If students can’t read science, they can’t do science.
What Is Scientific Literacy?
Scientific literacy goes beyond knowing facts or memorising vocabulary. At its core, it’s about understanding how science works – how to ask questions, interpret evidence, and evaluate claims in a world overflowing with information.
According to Monash University’s Exploring Scientific Literacy project:
Scientific literacy involves the ability to use scientific knowledge and processes not just for personal decision-making, but for civic and societal participation.
Scientific literacy is about fostering more informed citizens, not just creating more scientists.
Why Scientific Literacy Matters in Classrooms
In every science classroom, students are being asked to do more than just recall. Critical skills include:
- Analysing conflicting claims
- Interpreting data and visual representations
- Evaluating evidence and method
- Communicating findings clearly and persuasively
All of this depends on a student’s ability to read, comprehend, and communicate scientific ideas; skills that sit at the heart of scientific literacy.
When students lack scientific literacy, they:
- Struggle to follow multi-step experiments
- Misunderstand exam questions
- Are less able to construct arguments or justify conclusions
- Rely on rote learning instead of critical thinking
And when students don’t feel successful, their confidence plummets. It’s a cycle that becomes self-reinforcing.

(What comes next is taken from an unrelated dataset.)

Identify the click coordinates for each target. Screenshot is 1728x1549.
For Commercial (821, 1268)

The Neuroscience of Comprehension: Why Literacy Comes First
Recent research in the science of reading (e.g., Scarborough’s Reading Rope) shows that reading comprehension is built on multiple strands, including vocabulary, background knowledge, syntax, verbal reasoning, and more.
In science, content-area knowledge is deeply intertwined with comprehension. Without foundational understanding, students can’t make meaning from scientific texts, graphs, or diagrams.

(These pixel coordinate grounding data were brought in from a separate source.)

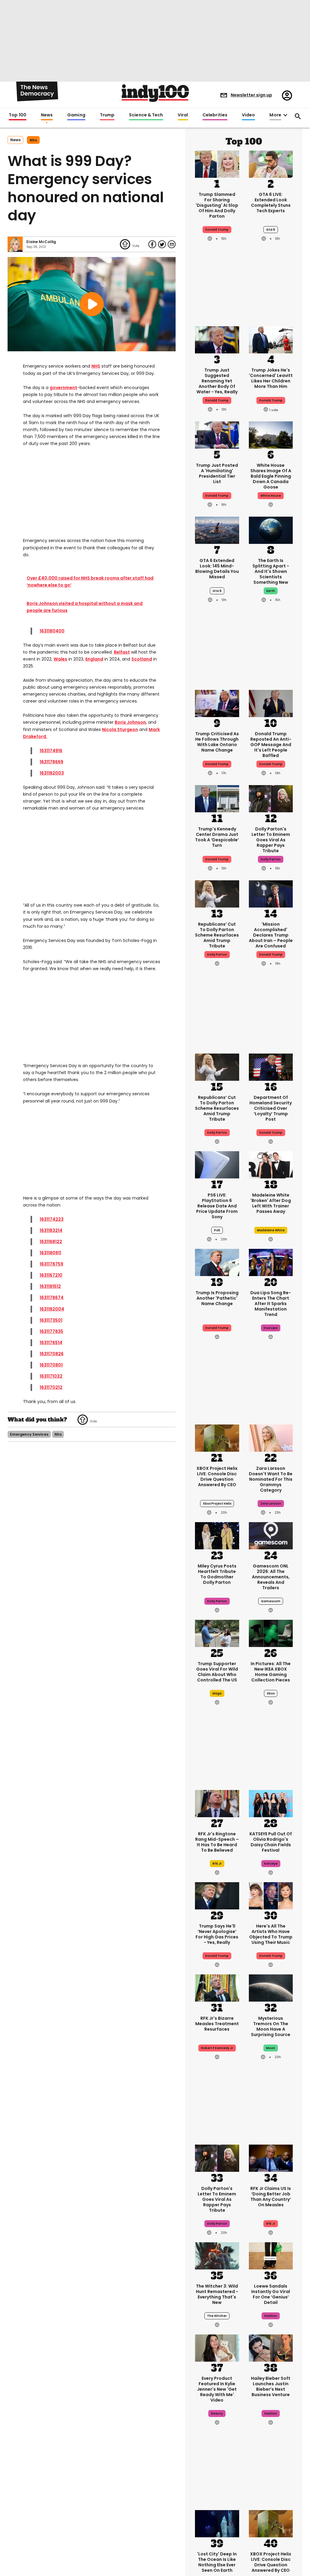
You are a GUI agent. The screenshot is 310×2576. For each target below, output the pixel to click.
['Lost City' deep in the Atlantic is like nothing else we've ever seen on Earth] (217, 2523)
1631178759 (51, 1264)
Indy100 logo (155, 93)
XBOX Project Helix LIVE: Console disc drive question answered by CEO (217, 1476)
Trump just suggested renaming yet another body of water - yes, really (217, 381)
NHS (95, 366)
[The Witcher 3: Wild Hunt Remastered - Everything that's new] (217, 2255)
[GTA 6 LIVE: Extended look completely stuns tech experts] (271, 163)
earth (270, 591)
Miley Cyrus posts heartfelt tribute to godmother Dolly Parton (217, 1574)
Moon (270, 2048)
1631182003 (52, 773)
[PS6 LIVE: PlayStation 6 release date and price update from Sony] (217, 1164)
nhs (33, 140)
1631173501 (51, 1320)
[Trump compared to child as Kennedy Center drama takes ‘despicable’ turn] (217, 798)
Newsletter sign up (251, 95)
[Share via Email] (172, 244)
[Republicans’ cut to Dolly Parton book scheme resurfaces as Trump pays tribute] (217, 893)
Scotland (141, 659)
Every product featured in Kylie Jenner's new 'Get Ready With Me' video (217, 2389)
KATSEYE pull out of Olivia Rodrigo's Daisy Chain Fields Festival (270, 1842)
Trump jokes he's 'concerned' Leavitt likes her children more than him (271, 378)
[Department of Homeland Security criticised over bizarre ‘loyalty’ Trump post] (271, 1066)
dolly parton (271, 859)
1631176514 (51, 1343)
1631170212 (51, 1387)
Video (248, 115)
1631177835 (51, 1331)
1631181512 (50, 1286)
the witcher (217, 2316)
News (47, 115)
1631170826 (52, 1354)
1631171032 (51, 1376)
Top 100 (17, 115)
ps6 (217, 1230)
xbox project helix (217, 1503)
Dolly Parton (217, 954)
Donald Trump (217, 229)
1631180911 (50, 1253)
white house (270, 495)
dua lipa (271, 1328)
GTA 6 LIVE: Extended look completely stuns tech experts (271, 202)
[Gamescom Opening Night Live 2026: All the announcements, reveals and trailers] (271, 1535)
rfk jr (217, 1863)
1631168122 (51, 1242)
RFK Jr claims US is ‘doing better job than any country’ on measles (270, 2196)
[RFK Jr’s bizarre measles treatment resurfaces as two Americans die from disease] (217, 1987)
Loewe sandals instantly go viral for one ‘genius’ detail (270, 2294)
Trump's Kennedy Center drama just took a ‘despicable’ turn (217, 837)
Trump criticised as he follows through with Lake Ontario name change (217, 742)
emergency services (29, 1434)
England (94, 659)
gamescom (270, 1601)
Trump (107, 115)
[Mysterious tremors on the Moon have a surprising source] (271, 1987)
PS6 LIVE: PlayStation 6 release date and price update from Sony (217, 1206)
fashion (270, 2316)
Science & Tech (146, 115)
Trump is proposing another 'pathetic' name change (217, 1298)
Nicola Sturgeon (120, 729)
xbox (271, 1693)
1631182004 (52, 1309)
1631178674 (52, 1297)
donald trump (270, 400)
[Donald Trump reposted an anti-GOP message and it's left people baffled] (271, 702)
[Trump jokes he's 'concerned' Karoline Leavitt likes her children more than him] (271, 339)
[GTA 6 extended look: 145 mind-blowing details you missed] (217, 529)
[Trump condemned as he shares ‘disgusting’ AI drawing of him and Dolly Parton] (217, 163)
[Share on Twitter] (162, 244)
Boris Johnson (130, 722)
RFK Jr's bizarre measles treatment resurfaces (217, 2024)
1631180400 (52, 631)
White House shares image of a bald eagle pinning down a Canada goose (270, 476)
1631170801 (51, 1365)
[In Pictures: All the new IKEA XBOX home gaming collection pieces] (271, 1632)
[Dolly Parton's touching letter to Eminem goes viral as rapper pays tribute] (271, 798)
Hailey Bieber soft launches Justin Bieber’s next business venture (270, 2386)
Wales (60, 659)
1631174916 (51, 751)
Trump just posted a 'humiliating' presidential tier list (217, 473)
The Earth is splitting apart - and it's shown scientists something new (270, 571)
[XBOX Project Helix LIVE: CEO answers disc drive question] (217, 1437)
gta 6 (270, 229)
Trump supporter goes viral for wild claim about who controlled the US (217, 1672)
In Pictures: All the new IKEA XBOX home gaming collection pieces (271, 1672)
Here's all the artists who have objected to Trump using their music (270, 1934)
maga (217, 1693)
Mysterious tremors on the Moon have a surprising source (270, 2026)
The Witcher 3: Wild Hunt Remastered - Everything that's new (217, 2294)
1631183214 (51, 1230)
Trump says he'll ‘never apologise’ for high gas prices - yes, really (217, 1934)
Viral (183, 115)
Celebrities (215, 115)
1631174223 (52, 1219)
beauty (217, 2413)
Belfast (122, 652)
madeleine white (271, 1230)
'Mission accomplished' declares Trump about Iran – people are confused (271, 935)
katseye (271, 1863)
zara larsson (270, 1503)
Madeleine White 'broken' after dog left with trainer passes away (270, 1203)
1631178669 (51, 762)
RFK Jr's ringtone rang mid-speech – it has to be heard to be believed (217, 1842)
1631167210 (51, 1275)
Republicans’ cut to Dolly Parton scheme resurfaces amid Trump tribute (217, 935)
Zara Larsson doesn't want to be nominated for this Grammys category (270, 1479)
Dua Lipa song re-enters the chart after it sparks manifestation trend (270, 1303)
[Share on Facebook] (152, 244)
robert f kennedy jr (217, 2048)
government (63, 388)
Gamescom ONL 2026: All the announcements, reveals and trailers (271, 1576)
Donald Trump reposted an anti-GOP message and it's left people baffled (270, 744)
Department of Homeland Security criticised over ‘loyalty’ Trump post (270, 1108)
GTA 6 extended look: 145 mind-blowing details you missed (217, 569)
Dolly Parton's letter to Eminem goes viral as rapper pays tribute (271, 839)
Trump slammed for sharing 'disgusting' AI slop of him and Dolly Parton (217, 205)
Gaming (76, 115)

This aligns with neuroscience findings that activate different brain regions when reading informational texts versus narratives. In science, students are required to juggle abstract reasoning, precise terminology, and symbolic representation – all of which place high cognitive demands on working memory and language processing.
In short: if students can’t read science, they can’t do science.
Why Scientific Literacy Is Often Missed
Despite its importance, scientific literacy is often overlooked or under-emphasised. This may be due to a number of reasons:
- Teachers are under pressure to “cover content,” leaving little time for explicitly teaching comprehension or communication.
- Literacy is still perceived as the domain of English teachers, when in reality, every subject has its own language.
- Many students enter secondary school without the reading level required to access science texts, especially in rural or under-resourced areas.
This means students fall behind not due to a lack of intelligence, but due to a lack of language access.
Scientific Literacy Builds Self-Efficacy
There’s growing evidence that scientific literacy doesn’t just support academic achievement – it boosts self-efficacy.
A 2024 study published in Research in Science Education found that when students understand the how and why of science, they are more likely to believe in their ability to engage with science, persist in challenging tasks, and transfer scientific thinking to everyday decision-making.
This matters.
Students who feel capable are more likely to pursue STEM subjects, participate in class, and trust their own thinking.
Scientific literacy is empowerment. It builds the confidence to say, ‘I understand this’ – and that changes everything.
How Britannica Supports Scientific Literacy
Britannica Education is committed to building scientific literacy at every level through:
- Levelled science content that meets students where they are and helps them access complex ideas gradually,
- Vocabulary scaffolds embedded in every article, video, and task, and
- Expedition: Learn, Britannica’s inquiry platform that explicitly models how to think, question, and write scientifically
Literacy Is the Gateway to Scientific Thinking
We often hear that science education should prepare students for the future. But that future demands far more than just knowledge. It also demands understanding, judgment, and voice.
If we want students to think like scientists, we must first help them read like scientists and communicate like scientists.
That’s the promise of scientific literacy, and the foundation of confidence in every classroom.